### EXERCISE GOAL
Present the items below as a Markdown table with two columns, Row for the row number and Line for the line itself. Skip any blank lines.

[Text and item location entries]
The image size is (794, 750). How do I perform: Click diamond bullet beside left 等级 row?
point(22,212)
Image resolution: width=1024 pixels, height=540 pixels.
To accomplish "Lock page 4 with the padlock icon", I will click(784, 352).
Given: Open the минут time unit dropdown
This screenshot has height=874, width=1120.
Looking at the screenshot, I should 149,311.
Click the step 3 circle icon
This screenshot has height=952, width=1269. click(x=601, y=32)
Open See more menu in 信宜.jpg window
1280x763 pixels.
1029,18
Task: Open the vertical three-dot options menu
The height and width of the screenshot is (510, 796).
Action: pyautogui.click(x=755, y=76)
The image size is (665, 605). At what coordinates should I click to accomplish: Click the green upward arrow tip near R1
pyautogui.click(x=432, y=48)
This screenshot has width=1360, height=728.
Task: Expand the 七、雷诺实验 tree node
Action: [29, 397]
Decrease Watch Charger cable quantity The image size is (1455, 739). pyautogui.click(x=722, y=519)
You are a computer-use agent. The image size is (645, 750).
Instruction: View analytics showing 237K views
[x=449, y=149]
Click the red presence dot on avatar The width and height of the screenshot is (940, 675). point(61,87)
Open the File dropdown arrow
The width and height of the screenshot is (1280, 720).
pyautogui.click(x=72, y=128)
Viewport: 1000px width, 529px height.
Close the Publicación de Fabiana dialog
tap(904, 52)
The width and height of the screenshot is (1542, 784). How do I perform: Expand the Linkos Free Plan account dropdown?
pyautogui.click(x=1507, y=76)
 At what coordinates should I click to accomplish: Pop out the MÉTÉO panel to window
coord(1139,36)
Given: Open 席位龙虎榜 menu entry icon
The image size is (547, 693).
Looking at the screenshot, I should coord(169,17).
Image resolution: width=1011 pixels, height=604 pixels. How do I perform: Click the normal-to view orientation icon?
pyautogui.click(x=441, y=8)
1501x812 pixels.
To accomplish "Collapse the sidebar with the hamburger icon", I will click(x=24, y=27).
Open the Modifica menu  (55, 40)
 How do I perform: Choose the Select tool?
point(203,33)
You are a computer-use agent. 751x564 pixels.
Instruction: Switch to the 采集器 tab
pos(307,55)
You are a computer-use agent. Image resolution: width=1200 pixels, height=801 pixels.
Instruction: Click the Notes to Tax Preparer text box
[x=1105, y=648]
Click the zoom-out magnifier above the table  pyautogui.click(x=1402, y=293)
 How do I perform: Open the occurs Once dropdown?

### CORRECT ANSWER
| Row | Line |
|---|---|
| 1 | The image size is (794, 750). How do I perform: Click diamond bullet beside left 等级 row? |
| 2 | point(22,212) |
| 3 | Image resolution: width=1024 pixels, height=540 pixels. |
| 4 | To accomplish "Lock page 4 with the padlock icon", I will click(784, 352). |
| 5 | Given: Open the минут time unit dropdown |
| 6 | This screenshot has height=874, width=1120. |
| 7 | Looking at the screenshot, I should 149,311. |
| 8 | Click the step 3 circle icon |
| 9 | This screenshot has height=952, width=1269. click(x=601, y=32) |
| 10 | Open See more menu in 信宜.jpg window |
| 11 | 1280x763 pixels. |
| 12 | 1029,18 |
| 13 | Task: Open the vertical three-dot options menu |
| 14 | The height and width of the screenshot is (510, 796). |
| 15 | Action: pyautogui.click(x=755, y=76) |
| 16 | The image size is (665, 605). At what coordinates should I click to accomplish: Click the green upward arrow tip near R1 |
| 17 | pyautogui.click(x=432, y=48) |
| 18 | This screenshot has width=1360, height=728. |
| 19 | Task: Expand the 七、雷诺实验 tree node |
| 20 | Action: [29, 397] |
| 21 | Decrease Watch Charger cable quantity The image size is (1455, 739). pyautogui.click(x=722, y=519) |
| 22 | You are a computer-use agent. The image size is (645, 750). |
| 23 | Instruction: View analytics showing 237K views |
| 24 | [x=449, y=149] |
| 25 | Click the red presence dot on avatar The width and height of the screenshot is (940, 675). point(61,87) |
| 26 | Open the File dropdown arrow |
| 27 | The width and height of the screenshot is (1280, 720). |
| 28 | pyautogui.click(x=72, y=128) |
| 29 | Viewport: 1000px width, 529px height. |
| 30 | Close the Publicación de Fabiana dialog |
| 31 | tap(904, 52) |
| 32 | The width and height of the screenshot is (1542, 784). How do I perform: Expand the Linkos Free Plan account dropdown? |
| 33 | pyautogui.click(x=1507, y=76) |
| 34 |  At what coordinates should I click to accomplish: Pop out the MÉTÉO panel to window |
| 35 | coord(1139,36) |
| 36 | Given: Open 席位龙虎榜 menu entry icon |
| 37 | The image size is (547, 693). |
| 38 | Looking at the screenshot, I should coord(169,17). |
| 39 | Image resolution: width=1011 pixels, height=604 pixels. How do I perform: Click the normal-to view orientation icon? |
| 40 | pyautogui.click(x=441, y=8) |
| 41 | 1501x812 pixels. |
| 42 | To accomplish "Collapse the sidebar with the hamburger icon", I will click(x=24, y=27). |
| 43 | Open the Modifica menu  (55, 40) |
| 44 |  How do I perform: Choose the Select tool? |
| 45 | point(203,33) |
| 46 | You are a computer-use agent. 751x564 pixels. |
| 47 | Instruction: Switch to the 采集器 tab |
| 48 | pos(307,55) |
| 49 | You are a computer-use agent. Image resolution: width=1200 pixels, height=801 pixels. |
| 50 | Instruction: Click the Notes to Tax Preparer text box |
| 51 | [x=1105, y=648] |
| 52 | Click the zoom-out magnifier above the table  pyautogui.click(x=1402, y=293) |
| 53 |  How do I perform: Open the occurs Once dropdown? |